» **What to do**
Report each line of the rows below that contains the word "height". Case matters.

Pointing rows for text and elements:
━━━━━━━━━━━━━━━━━━━━━━━━━━━━━━

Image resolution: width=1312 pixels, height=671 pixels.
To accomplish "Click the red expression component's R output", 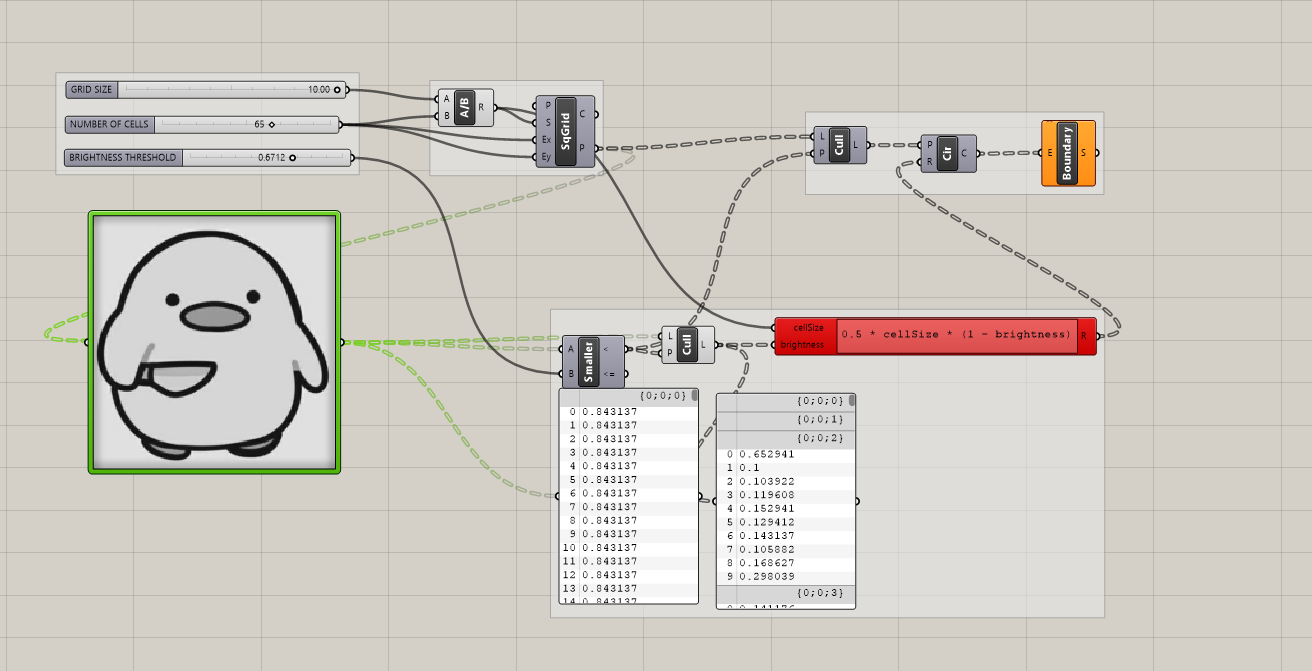I will tap(1086, 336).
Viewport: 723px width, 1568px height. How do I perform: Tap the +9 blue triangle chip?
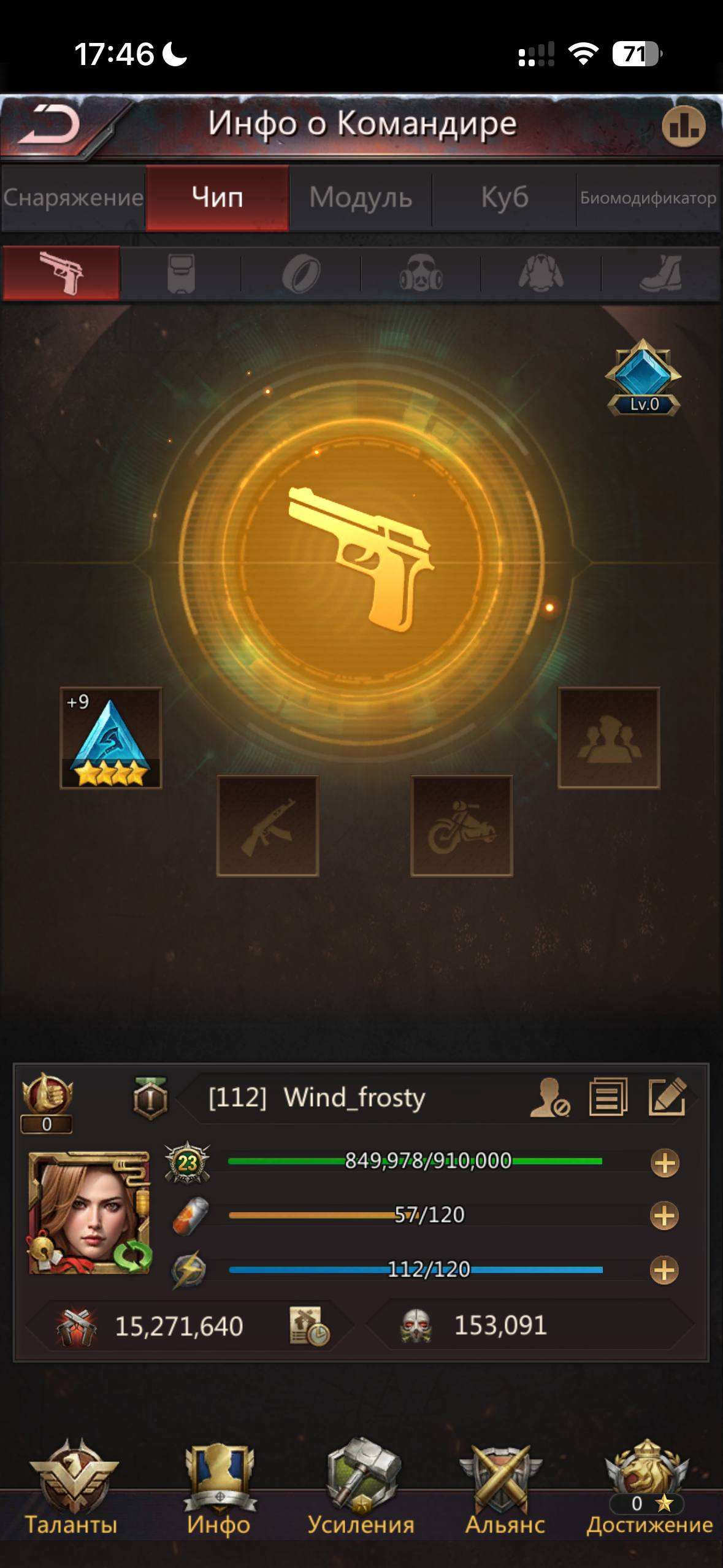point(111,737)
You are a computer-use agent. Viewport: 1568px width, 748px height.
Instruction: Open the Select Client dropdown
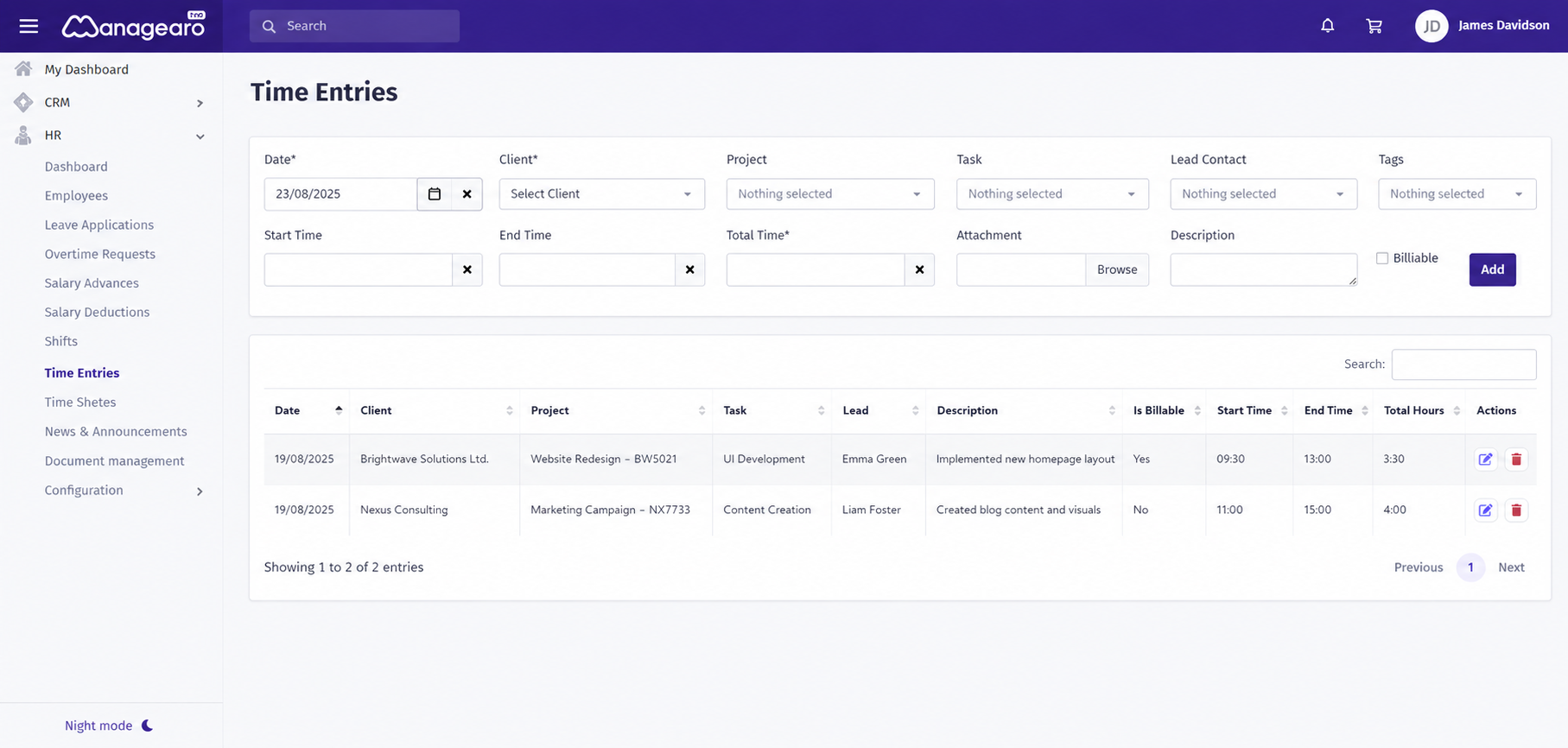click(601, 194)
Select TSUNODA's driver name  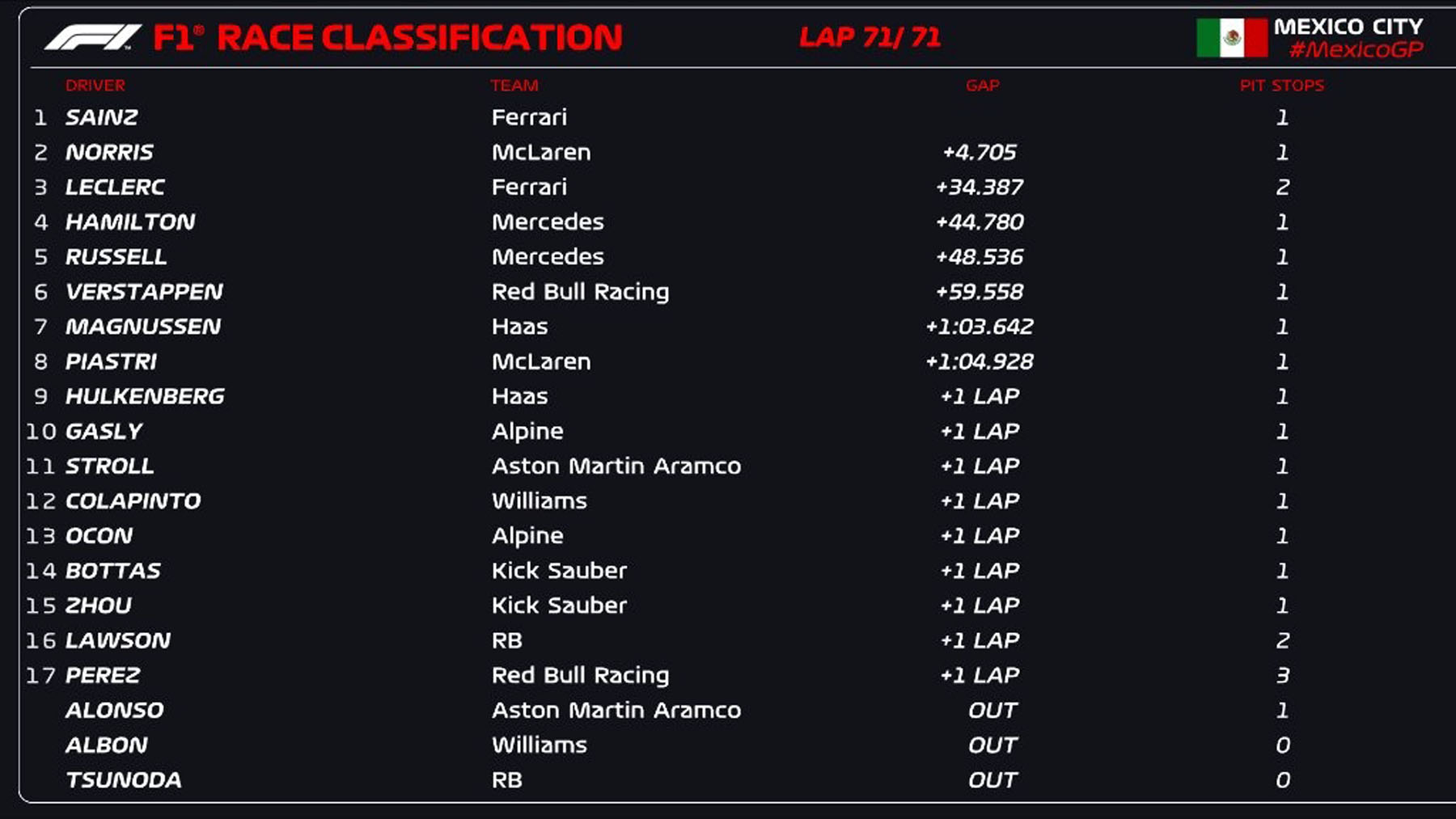coord(123,780)
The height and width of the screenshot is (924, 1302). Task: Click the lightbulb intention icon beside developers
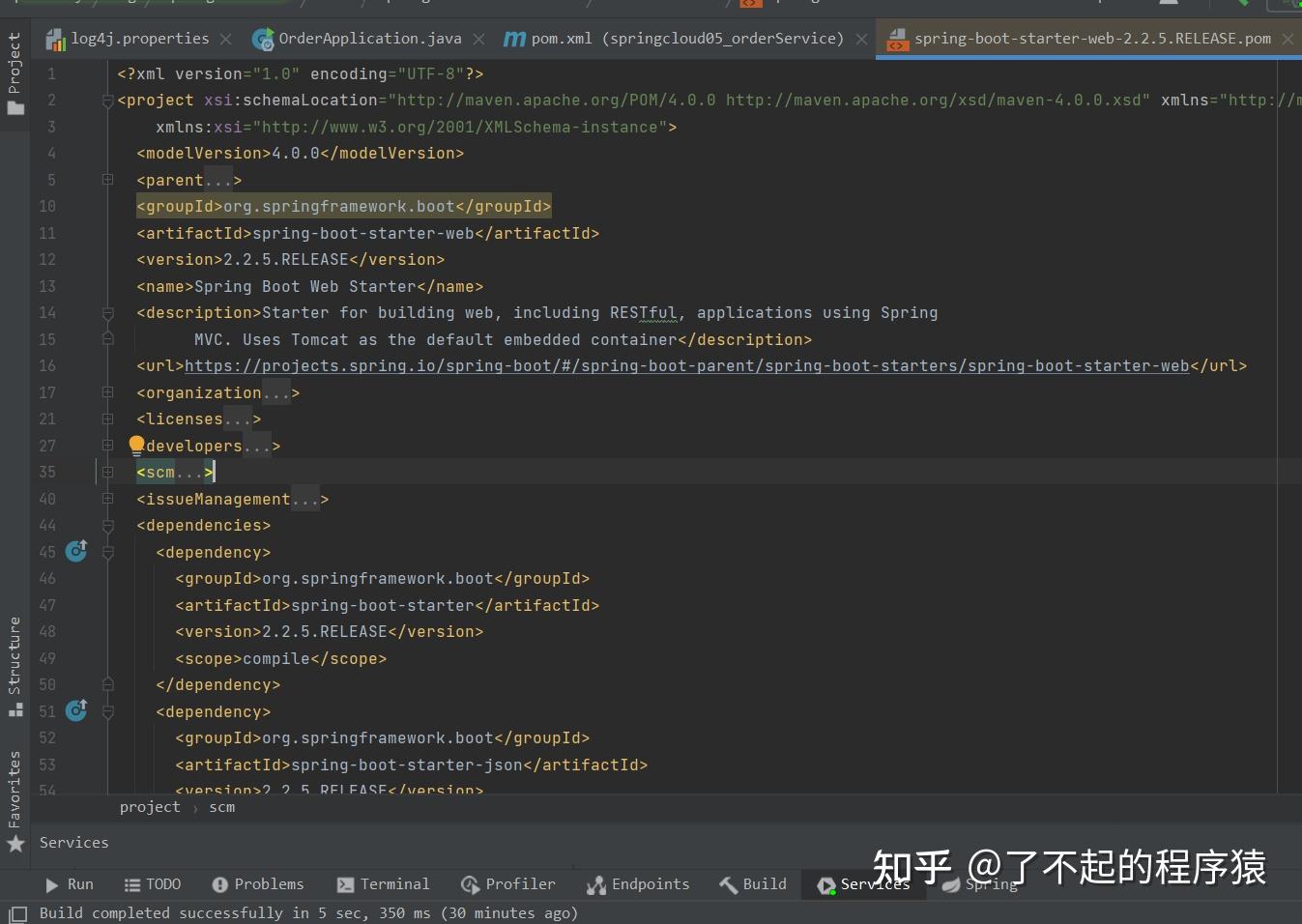[x=136, y=445]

━━━━━━━━━━━━━━━━━━━━━━━━━━━━━━

» **Written answer**
Image resolution: width=1312 pixels, height=671 pixels.
Viewport: 723px width, 1568px height. How do I perform: Tap the +9 blue triangle chip?
You are a computer-use agent. Viewport: 1568px width, 748px height.
The height and width of the screenshot is (924, 1302). Task: Click the lightbulb intention icon beside developers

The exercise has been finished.